Rumours spread across the internet yesterday that YouTube had been hacked.
According to Chris Boyd, malware researcher at Sunbelt Software, a cross-site scripting (XSS) vulnerability allowed people to perform all manner of interesting things on video pages, starting with the ability to block fresh comments that soon moved into the realms of scrolling text.
Specifically hit was videos featuring Canadian teen singer Justin Bieber, however other random videos were also hit.
Rumours also spread across micro-blogging site Twitter, with its front page advising users not to ‘watch any YouTube videos or comment (on) them today, there's a virus! Spread!'
Boyd said: “Advising people to steer clear until the problem is fixed? That's good. Lots of people running around telling lots more people that there's a ‘virus'? That's not so good.
“Even hours after it's been fixed, people continue to talk about ‘getting infected' by a nonexistent virus and there's a lot of unscheduled scans now taking place.”
He commented that the Chinese Whispers-style misinformation clouding the actual attack was pretty interesting, and if the exploit had been discovered by a professional moneymaking outfit, there could have been all sorts of subtle attacks taking place for a long time – not good, given the apparent simplicity of the attack.
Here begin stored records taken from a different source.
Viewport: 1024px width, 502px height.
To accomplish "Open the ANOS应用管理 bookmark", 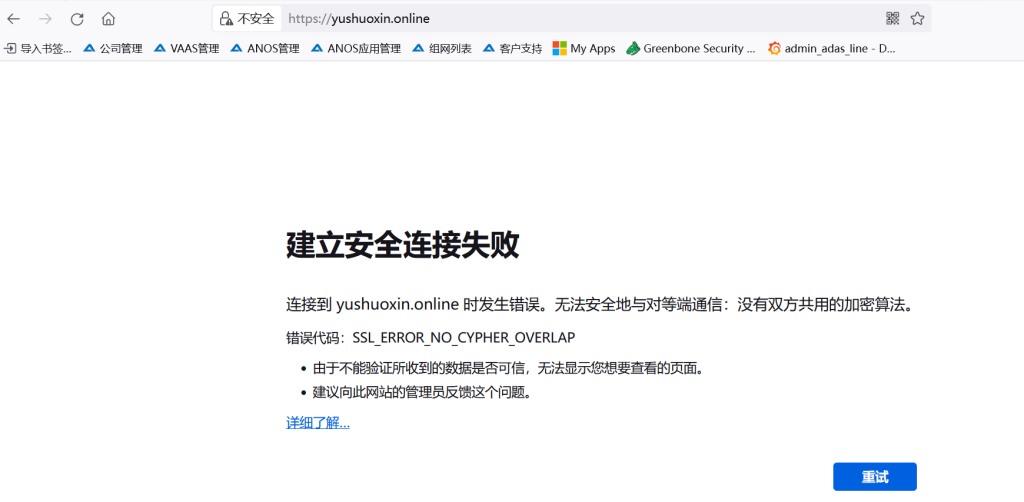I will click(356, 48).
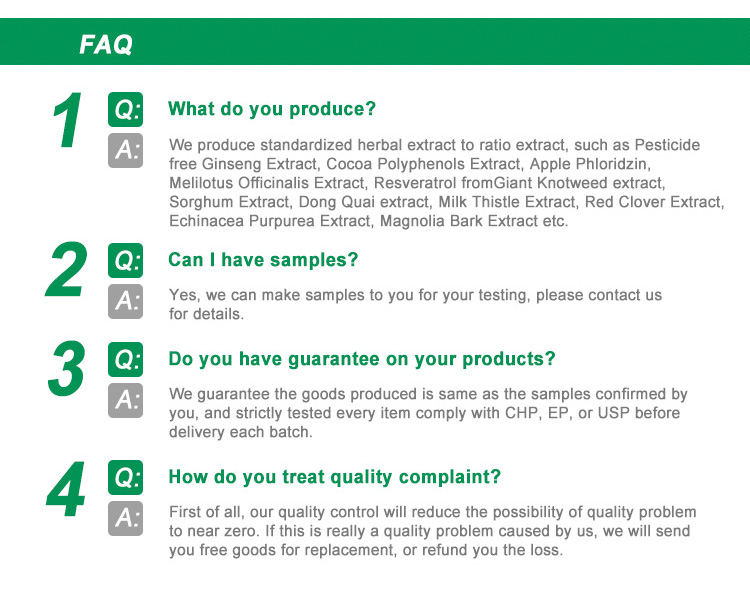Screen dimensions: 750x589
Task: Click the answer about making samples for testing
Action: 415,304
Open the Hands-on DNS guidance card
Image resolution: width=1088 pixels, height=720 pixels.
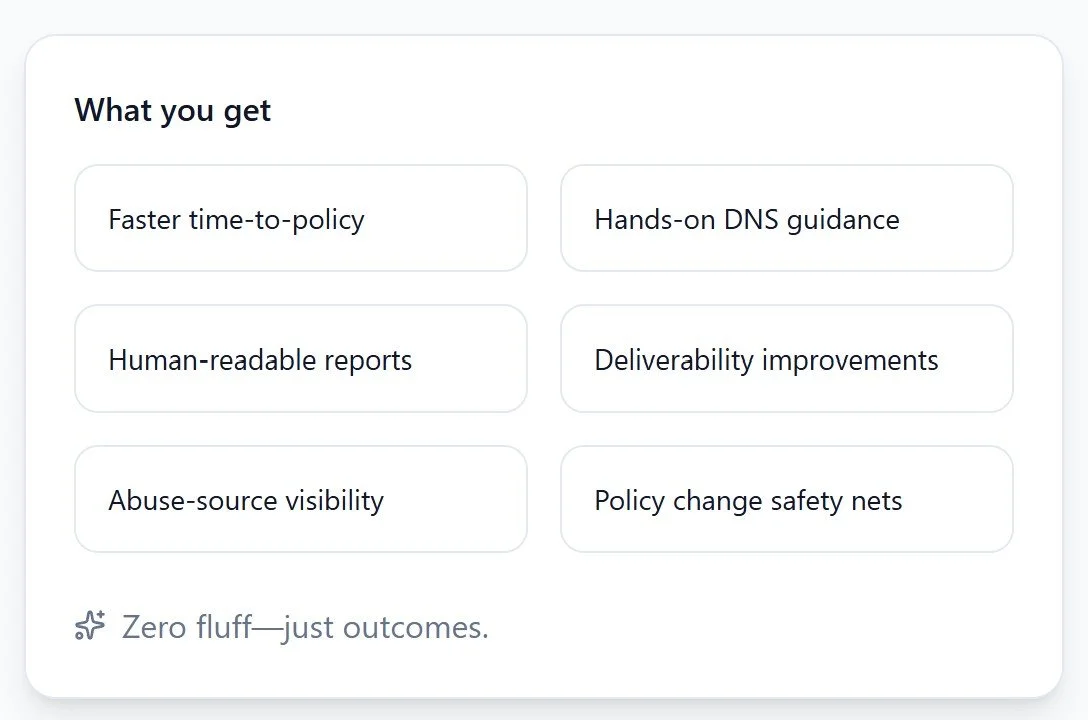786,219
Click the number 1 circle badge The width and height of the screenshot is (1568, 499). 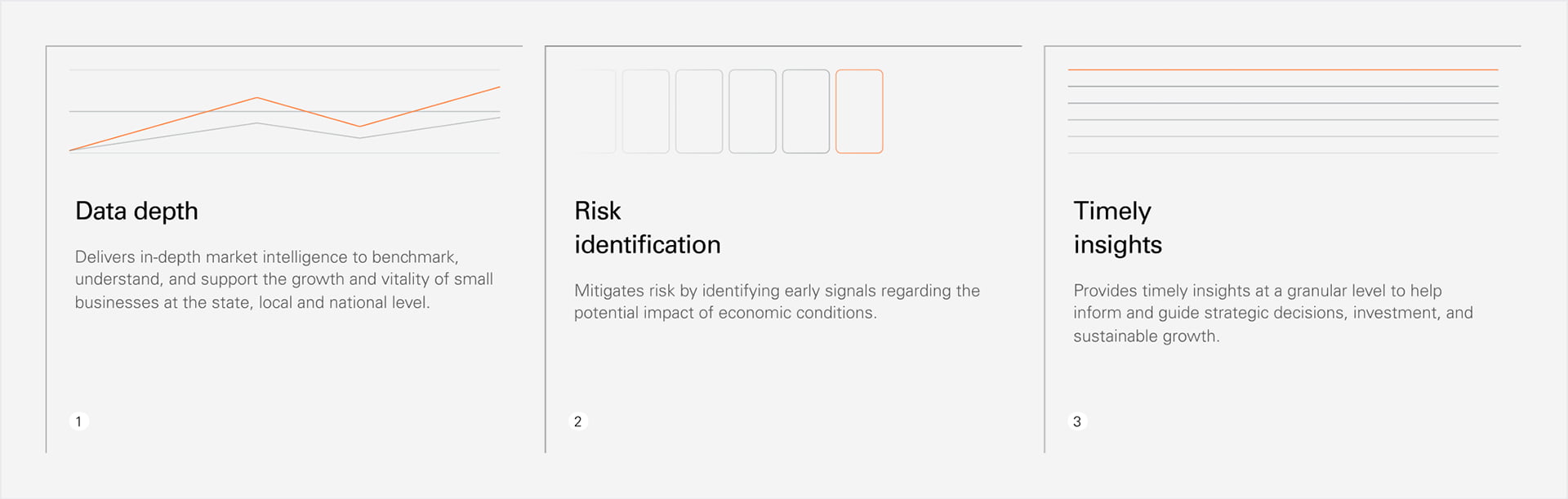tap(78, 421)
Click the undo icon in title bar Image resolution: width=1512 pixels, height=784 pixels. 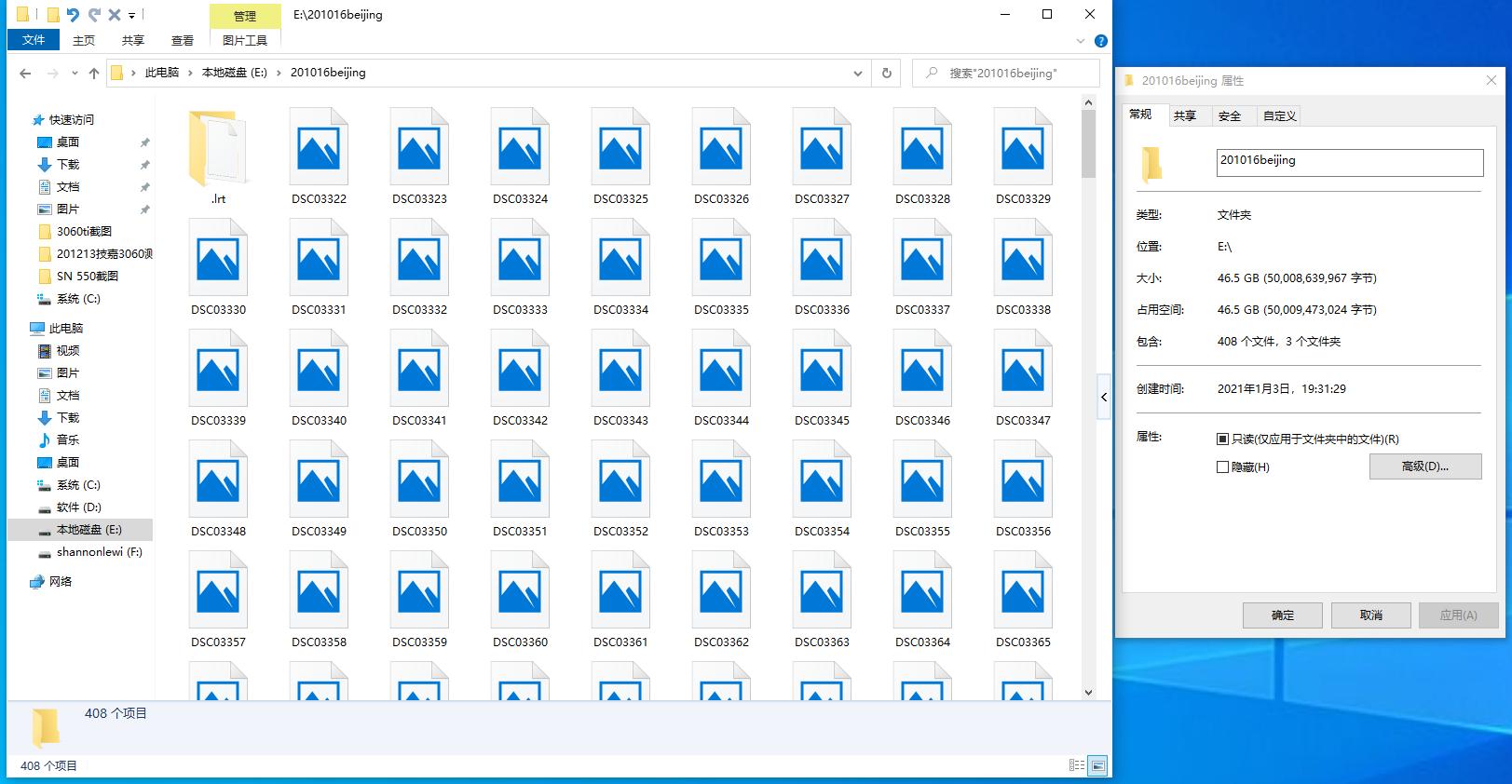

Speaking to techie-buzz.com, Jay Nancarrow a spokesman for YouTube's owner Google, said in a statement: “We took swift action to fix an XSS vulnerability on YouTube that was discovered several hours ago. Comments were temporarily hidden by default within an hour, and we released a complete fix for the issue in about two hours. We're continuing to study the vulnerability to help prevent similar issues in the future.”